But pruning is not always a bad thing. Other molecules work to ensure that microglia remove weak connections, which can be detrimental to brain function. Cornelius Gross, a neuroscientist at the European Molecular Biology Laboratory, and his research group have been investigating the activity of fractalkine, a key molecule in neuron-microglia signaling whose receptors are found exclusively on microglia. “Microglia mature in a way that matches synaptogenesis, which sets up the hypothesis that neurons are calling out to microglia during this period,” Gross says.
His lab found that removing the receptor for fractalkine created an overabundance of weak synaptic contacts caused by deficient synaptic pruning during development in the hippocampus, a brain area involved in learning and memory. These pruning problems led to decreased functional connectivity in the brain, impaired social interactions and increased repetitive behavior—all telltale signs of autism. Published last year in Nature Neuroscience (Scientific American is part of Springer Nature), this work was also presented at the conference.
When Pruning Goes Awry
Studies have also found evidence for increased microglial activation in individuals with schizophrenia and autism; however, whether increased microglial activity is a cause or effect of these diseases is unclear. “We still need to understand whether pruning defects are contributing to these developmental disorders,” Stevens says.
Some findings are emerging from studies on Rett syndrome, a rare form of autism that affects only girls. Dorothy Schafer, now at the University of Massachusetts Medical School, studied microglia’s role in Rett syndrome while she was a postdoctoral researcher in Stevens’s lab. Using mice with mutations in MECP2, the predominant cause of the disease, she found that while microglia were not engulfing synapses during early development, the phagocytic capacity (or the gobbling ability) of these cells increased during the late stages of the disease. These unpublished results suggest that microglia were responding secondarily to a sick environment and partially resolve a debate going on about what microglia do in Rett syndrome—in recent years some studies have shown that microglia can arrest the pathology of disease, whereas others have indicated that they cannot. “Microglia are doing something, but in our research, it seems to be a secondary effect,” Shafer says. “What’s going on is still a huge mystery.”
Return of the Pruning Shears
As the resident immune cells, microglia act as sentinels, sensing and removing disturbances in the brain. When the brain is exposed to injury or disease, microglia surround the damaged areas and eat up the remains of dying cells. In Alzheimer’s disease, for example, microglia are often found near the sites of beta-amyloid deposits, the toxic clumps of misfolded proteins that appear in the brain of affected people. On one hand, microglia may delay the progression of disease by clearing cellular debris. But it is also possible that they are contributing to disease.
Early synapse loss is a hallmark of many neurodegenerative disorders. Growing evidence points to the possibility that microglial pruning pathways seen in early development may be reactivated later in life, leading to disease. Unpublished data from Stevens’s lab presented at the conference suggest that microglia are involved in the early stages of Alzheimer’s and that blocking microglia’s effects could reduce the synapse loss seen in Huntington’s disease.
As a newly burgeoning field, there are still more questions than answers. Next year’s conference is likely to bring us closer to understanding what these dynamic cells are doing in the brain. Once the underdogs, microglia may be the key to future therapeutics for a wide variety of psychiatric and neurodegenerative disorders.

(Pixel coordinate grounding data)
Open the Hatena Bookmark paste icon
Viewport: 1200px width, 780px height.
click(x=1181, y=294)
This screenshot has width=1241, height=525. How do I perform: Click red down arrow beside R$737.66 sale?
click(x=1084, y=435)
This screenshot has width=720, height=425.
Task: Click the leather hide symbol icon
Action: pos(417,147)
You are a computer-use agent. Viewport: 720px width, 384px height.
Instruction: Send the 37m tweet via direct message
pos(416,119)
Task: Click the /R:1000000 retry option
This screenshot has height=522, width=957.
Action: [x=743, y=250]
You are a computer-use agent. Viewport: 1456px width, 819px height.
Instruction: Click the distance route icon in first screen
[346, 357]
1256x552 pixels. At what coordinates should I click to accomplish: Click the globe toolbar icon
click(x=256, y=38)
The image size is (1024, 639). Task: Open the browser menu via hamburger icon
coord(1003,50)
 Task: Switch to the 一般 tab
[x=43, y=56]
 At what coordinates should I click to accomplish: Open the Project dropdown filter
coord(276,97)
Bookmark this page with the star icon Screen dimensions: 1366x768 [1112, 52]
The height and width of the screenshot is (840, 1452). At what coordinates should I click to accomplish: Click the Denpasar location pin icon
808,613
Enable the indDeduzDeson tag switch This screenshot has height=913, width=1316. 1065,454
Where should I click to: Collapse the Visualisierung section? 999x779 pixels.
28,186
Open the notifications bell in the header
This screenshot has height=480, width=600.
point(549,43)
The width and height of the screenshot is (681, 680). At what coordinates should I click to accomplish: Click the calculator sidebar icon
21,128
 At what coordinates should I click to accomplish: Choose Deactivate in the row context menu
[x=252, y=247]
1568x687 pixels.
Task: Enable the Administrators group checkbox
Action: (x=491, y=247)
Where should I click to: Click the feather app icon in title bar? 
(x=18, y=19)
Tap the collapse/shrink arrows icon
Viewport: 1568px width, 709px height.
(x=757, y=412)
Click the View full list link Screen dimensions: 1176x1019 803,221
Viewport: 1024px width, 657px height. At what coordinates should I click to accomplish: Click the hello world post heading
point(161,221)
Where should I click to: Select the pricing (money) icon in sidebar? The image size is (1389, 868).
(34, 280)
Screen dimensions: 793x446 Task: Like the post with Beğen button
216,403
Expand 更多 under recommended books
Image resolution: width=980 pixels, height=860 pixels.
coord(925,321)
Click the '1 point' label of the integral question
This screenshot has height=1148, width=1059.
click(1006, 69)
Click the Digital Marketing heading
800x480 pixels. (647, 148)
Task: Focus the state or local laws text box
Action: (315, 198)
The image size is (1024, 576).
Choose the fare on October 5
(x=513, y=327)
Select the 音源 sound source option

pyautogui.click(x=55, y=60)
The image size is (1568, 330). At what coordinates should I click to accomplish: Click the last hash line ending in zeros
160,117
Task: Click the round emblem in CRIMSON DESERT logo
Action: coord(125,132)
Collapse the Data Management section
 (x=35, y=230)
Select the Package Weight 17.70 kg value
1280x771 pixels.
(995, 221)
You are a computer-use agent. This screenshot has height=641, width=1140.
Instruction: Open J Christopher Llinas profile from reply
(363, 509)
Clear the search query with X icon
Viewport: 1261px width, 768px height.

§ Exercise:
Answer these questions from the microglia text:
1. Where are the receptors for fractalkine found?
2. What does the text give as the predominant cause of Rett syndrome?
3. In Alzheimer's disease, near what are microglia often found?

§ Exercise output:
1. Exclusively on microglia.
2. Mutations in MECP2.
3. Near the sites of beta-amyloid deposits.